What you have to do = Retype the listing below line for line, changing nothing.

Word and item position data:
+ + + + + + +

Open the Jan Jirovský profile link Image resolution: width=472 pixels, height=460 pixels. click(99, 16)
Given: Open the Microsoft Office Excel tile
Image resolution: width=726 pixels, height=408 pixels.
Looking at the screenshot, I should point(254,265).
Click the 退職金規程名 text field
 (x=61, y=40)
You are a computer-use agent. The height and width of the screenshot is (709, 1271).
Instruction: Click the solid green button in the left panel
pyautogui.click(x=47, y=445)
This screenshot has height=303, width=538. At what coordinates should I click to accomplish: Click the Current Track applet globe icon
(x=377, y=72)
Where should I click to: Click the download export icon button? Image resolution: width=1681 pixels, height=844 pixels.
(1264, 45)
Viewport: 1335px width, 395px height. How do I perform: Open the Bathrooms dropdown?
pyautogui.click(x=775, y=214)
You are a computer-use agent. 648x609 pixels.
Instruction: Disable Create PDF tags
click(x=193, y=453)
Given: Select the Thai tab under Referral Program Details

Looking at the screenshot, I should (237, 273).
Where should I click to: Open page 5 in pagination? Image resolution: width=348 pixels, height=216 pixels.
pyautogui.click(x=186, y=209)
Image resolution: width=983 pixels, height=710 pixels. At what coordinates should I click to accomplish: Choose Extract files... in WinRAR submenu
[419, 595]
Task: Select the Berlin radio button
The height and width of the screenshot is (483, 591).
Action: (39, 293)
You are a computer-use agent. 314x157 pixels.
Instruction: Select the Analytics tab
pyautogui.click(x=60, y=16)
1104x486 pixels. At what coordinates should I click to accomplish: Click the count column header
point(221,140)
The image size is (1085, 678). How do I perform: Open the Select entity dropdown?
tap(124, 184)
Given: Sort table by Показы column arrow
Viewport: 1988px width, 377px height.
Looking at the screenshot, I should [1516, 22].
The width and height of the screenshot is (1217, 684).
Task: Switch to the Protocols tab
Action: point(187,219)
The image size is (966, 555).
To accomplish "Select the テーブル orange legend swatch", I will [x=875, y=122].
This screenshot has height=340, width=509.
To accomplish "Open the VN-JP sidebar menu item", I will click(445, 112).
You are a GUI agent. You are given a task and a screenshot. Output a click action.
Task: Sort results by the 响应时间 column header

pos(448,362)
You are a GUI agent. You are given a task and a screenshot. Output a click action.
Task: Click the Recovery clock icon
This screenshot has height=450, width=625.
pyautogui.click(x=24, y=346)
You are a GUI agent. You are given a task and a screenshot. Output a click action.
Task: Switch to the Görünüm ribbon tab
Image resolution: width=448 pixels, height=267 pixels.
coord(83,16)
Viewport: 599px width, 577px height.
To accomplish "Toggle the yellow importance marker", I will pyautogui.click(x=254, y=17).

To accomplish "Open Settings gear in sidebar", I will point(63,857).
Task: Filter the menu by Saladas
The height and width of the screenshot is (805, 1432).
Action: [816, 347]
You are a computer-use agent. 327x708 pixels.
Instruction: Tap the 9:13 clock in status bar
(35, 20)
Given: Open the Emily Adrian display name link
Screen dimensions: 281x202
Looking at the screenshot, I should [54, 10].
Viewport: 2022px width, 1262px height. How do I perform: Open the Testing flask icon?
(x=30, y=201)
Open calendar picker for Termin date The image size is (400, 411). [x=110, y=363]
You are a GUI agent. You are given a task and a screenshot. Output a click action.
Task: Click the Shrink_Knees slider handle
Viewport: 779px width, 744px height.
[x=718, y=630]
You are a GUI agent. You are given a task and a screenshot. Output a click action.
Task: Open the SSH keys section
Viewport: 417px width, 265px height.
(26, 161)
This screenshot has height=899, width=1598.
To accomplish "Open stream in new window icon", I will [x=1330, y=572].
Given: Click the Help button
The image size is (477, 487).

+ + + + + + +

Answer for the task =
Open the Jan Jirovský profile link Image resolution: width=472 pixels, height=460 pixels. click(99, 16)
Given: Open the Microsoft Office Excel tile
Image resolution: width=726 pixels, height=408 pixels.
Looking at the screenshot, I should point(254,265).
Click the 退職金規程名 text field
 (x=61, y=40)
You are a computer-use agent. The height and width of the screenshot is (709, 1271).
Instruction: Click the solid green button in the left panel
pyautogui.click(x=47, y=445)
This screenshot has height=303, width=538. At what coordinates should I click to accomplish: Click the Current Track applet globe icon
(x=377, y=72)
Where should I click to: Click the download export icon button? Image resolution: width=1681 pixels, height=844 pixels.
(1264, 45)
Viewport: 1335px width, 395px height. How do I perform: Open the Bathrooms dropdown?
pyautogui.click(x=775, y=214)
You are a computer-use agent. 648x609 pixels.
Instruction: Disable Create PDF tags
click(x=193, y=453)
Given: Select the Thai tab under Referral Program Details

Looking at the screenshot, I should (237, 273).
Where should I click to: Open page 5 in pagination? Image resolution: width=348 pixels, height=216 pixels.
pyautogui.click(x=186, y=209)
Image resolution: width=983 pixels, height=710 pixels. At what coordinates should I click to accomplish: Choose Extract files... in WinRAR submenu
[419, 595]
Task: Select the Berlin radio button
The height and width of the screenshot is (483, 591).
Action: (39, 293)
You are a computer-use agent. 314x157 pixels.
Instruction: Select the Analytics tab
pyautogui.click(x=60, y=16)
1104x486 pixels. At what coordinates should I click to accomplish: Click the count column header
point(221,140)
The image size is (1085, 678). How do I perform: Open the Select entity dropdown?
tap(124, 184)
Given: Sort table by Показы column arrow
Viewport: 1988px width, 377px height.
Looking at the screenshot, I should [1516, 22].
The width and height of the screenshot is (1217, 684).
Task: Switch to the Protocols tab
Action: point(187,219)
The image size is (966, 555).
To accomplish "Select the テーブル orange legend swatch", I will [x=875, y=122].
This screenshot has height=340, width=509.
To accomplish "Open the VN-JP sidebar menu item", I will click(445, 112).
You are a GUI agent. You are given a task and a screenshot. Output a click action.
Task: Sort results by the 响应时间 column header

pos(448,362)
You are a GUI agent. You are given a task and a screenshot. Output a click action.
Task: Click the Recovery clock icon
This screenshot has height=450, width=625.
pyautogui.click(x=24, y=346)
You are a GUI agent. You are given a task and a screenshot. Output a click action.
Task: Switch to the Görünüm ribbon tab
Image resolution: width=448 pixels, height=267 pixels.
coord(83,16)
Viewport: 599px width, 577px height.
To accomplish "Toggle the yellow importance marker", I will pyautogui.click(x=254, y=17).

To accomplish "Open Settings gear in sidebar", I will point(63,857).
Task: Filter the menu by Saladas
The height and width of the screenshot is (805, 1432).
Action: [816, 347]
You are a computer-use agent. 327x708 pixels.
Instruction: Tap the 9:13 clock in status bar
(35, 20)
Given: Open the Emily Adrian display name link
Screen dimensions: 281x202
Looking at the screenshot, I should [54, 10].
Viewport: 2022px width, 1262px height. How do I perform: Open the Testing flask icon?
(x=30, y=201)
Open calendar picker for Termin date The image size is (400, 411). [x=110, y=363]
You are a GUI agent. You are given a task and a screenshot. Output a click action.
Task: Click the Shrink_Knees slider handle
Viewport: 779px width, 744px height.
[x=718, y=630]
You are a GUI agent. You are given a task and a screenshot. Output a click action.
Task: Open the SSH keys section
Viewport: 417px width, 265px height.
(26, 161)
This screenshot has height=899, width=1598.
To accomplish "Open stream in new window icon", I will [x=1330, y=572].
Given: Click the Help button
The image size is (477, 487).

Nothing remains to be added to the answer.